Would you please repeat exactly the entries below, starting at the line with "Select Compressor mode" and ending at the line with "The image size is (830, 257).", and nothing outside that range? Leave out the pictures.

> Records from a data source:
=== Section Start ===

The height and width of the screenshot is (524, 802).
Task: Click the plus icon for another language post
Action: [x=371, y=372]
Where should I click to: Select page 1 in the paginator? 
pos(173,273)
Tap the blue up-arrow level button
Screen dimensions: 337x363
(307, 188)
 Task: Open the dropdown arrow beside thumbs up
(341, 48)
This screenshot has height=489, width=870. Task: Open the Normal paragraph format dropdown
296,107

=== Section End ===
=== Section Start ===

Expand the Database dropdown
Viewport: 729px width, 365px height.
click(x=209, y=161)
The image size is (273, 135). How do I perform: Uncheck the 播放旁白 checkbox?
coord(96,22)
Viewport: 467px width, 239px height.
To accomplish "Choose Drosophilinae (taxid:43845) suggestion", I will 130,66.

=== Section End ===
=== Section Start ===

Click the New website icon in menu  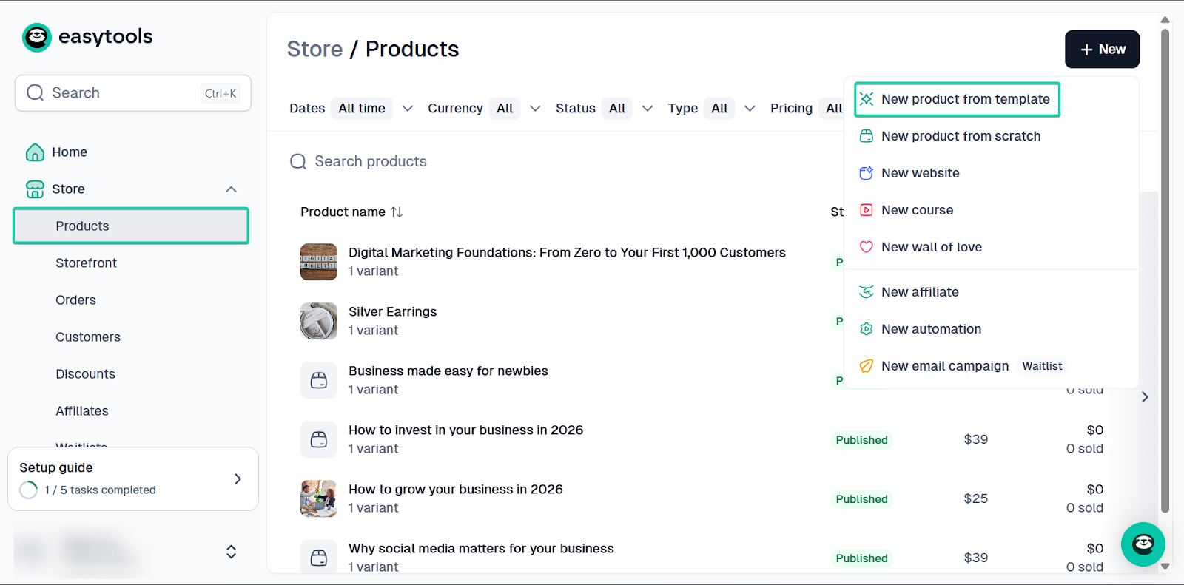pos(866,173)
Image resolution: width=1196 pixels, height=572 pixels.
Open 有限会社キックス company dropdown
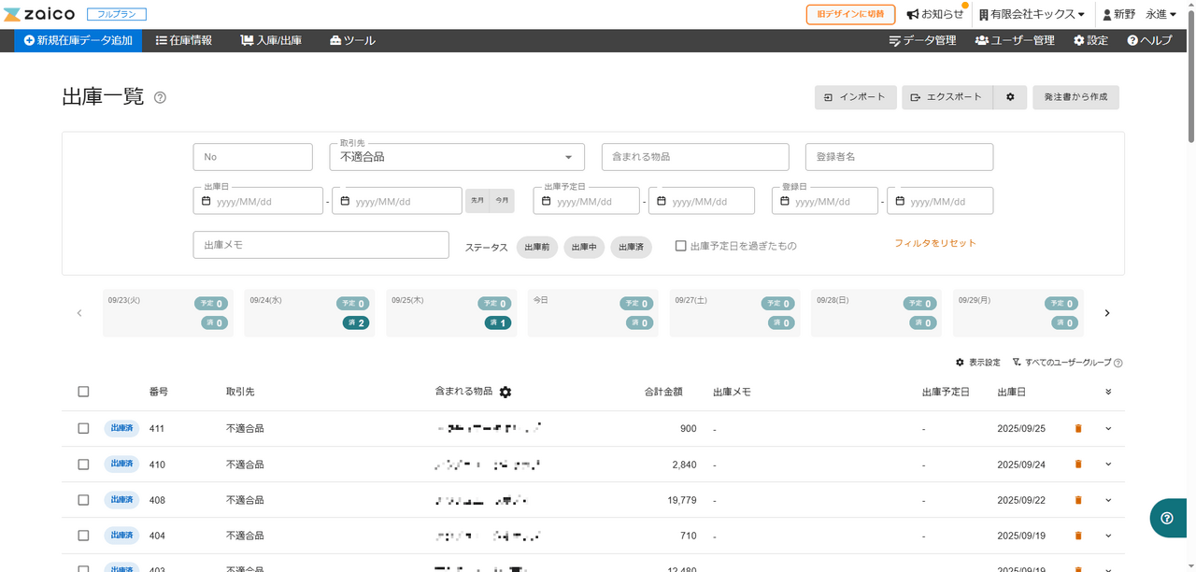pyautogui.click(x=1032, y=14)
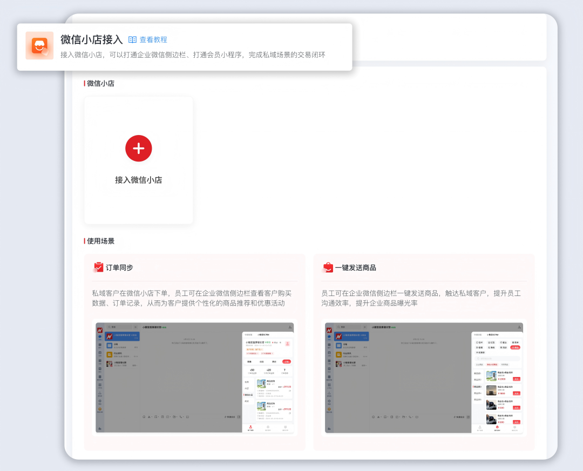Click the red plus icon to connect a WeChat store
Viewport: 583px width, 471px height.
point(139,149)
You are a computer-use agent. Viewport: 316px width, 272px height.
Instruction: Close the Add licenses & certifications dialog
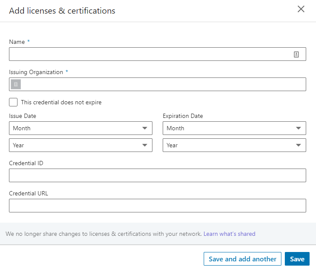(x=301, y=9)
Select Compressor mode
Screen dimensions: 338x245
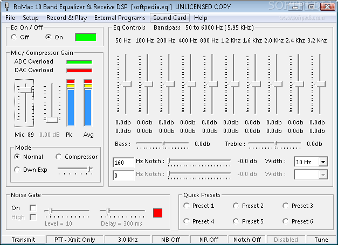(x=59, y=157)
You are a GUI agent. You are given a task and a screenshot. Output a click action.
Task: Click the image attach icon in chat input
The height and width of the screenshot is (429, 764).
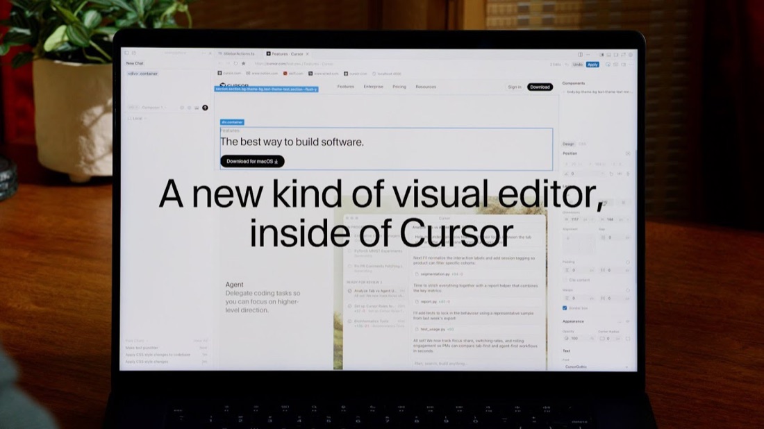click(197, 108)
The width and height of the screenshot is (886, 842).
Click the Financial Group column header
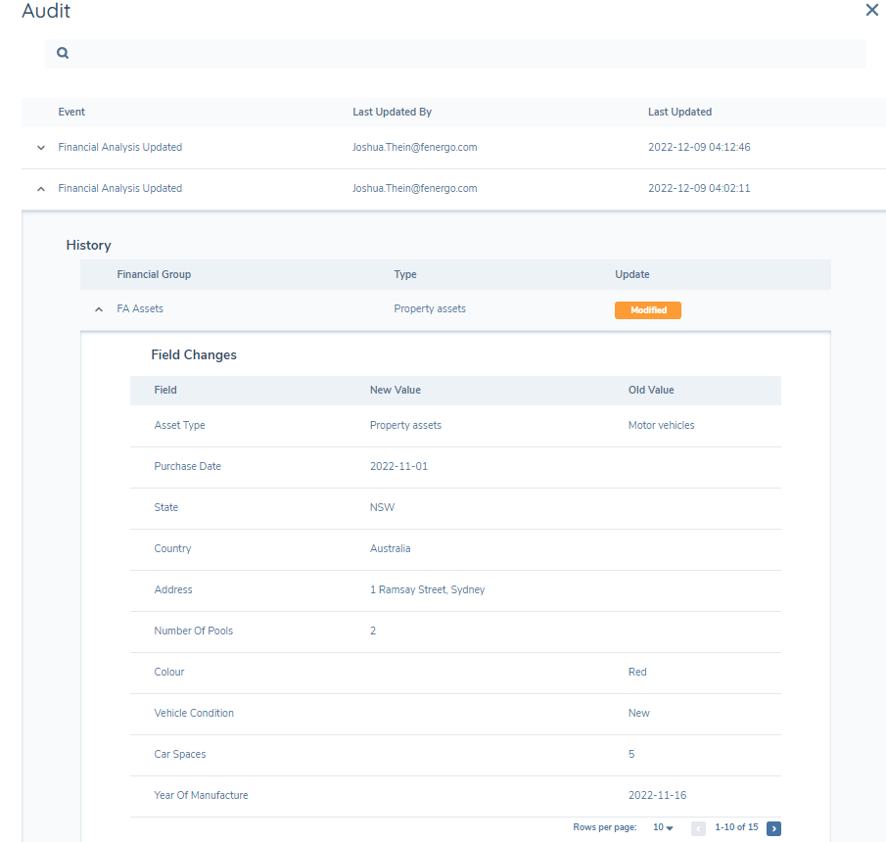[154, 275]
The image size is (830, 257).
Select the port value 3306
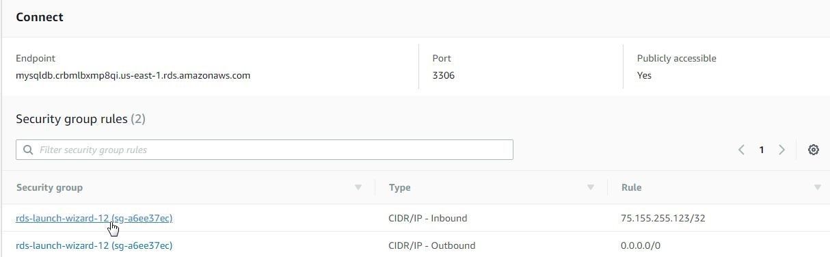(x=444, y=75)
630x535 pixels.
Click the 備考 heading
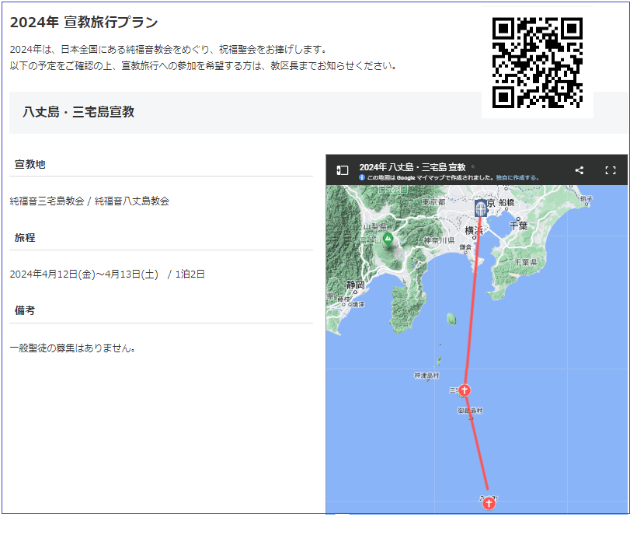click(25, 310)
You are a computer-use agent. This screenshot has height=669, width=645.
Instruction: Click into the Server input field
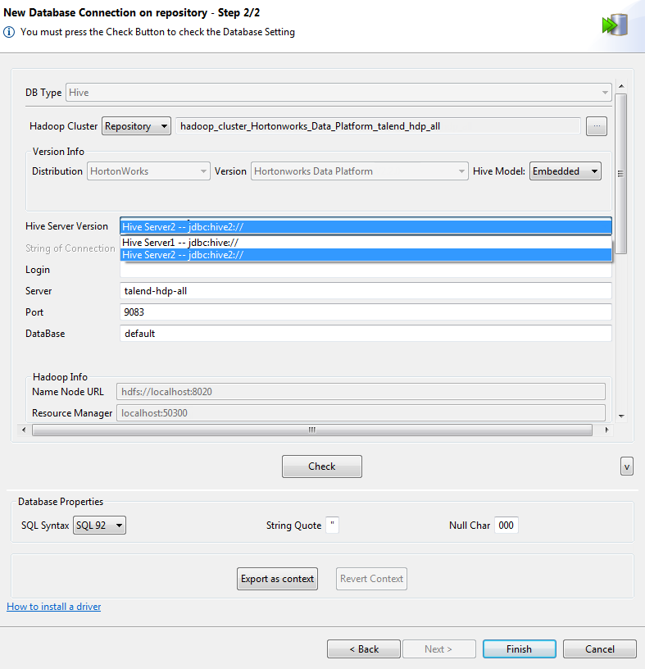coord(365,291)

=== Section End ===

> Solution to this task:
Select Compressor mode
Screen dimensions: 338x245
(x=59, y=157)
You are a GUI agent. You are given a task and a screenshot. Output a click action.
Task: Click the image attach icon in chat input
The height and width of the screenshot is (429, 764).
click(197, 108)
The width and height of the screenshot is (886, 842).
Click the Financial Group column header
[154, 275]
The image size is (830, 257).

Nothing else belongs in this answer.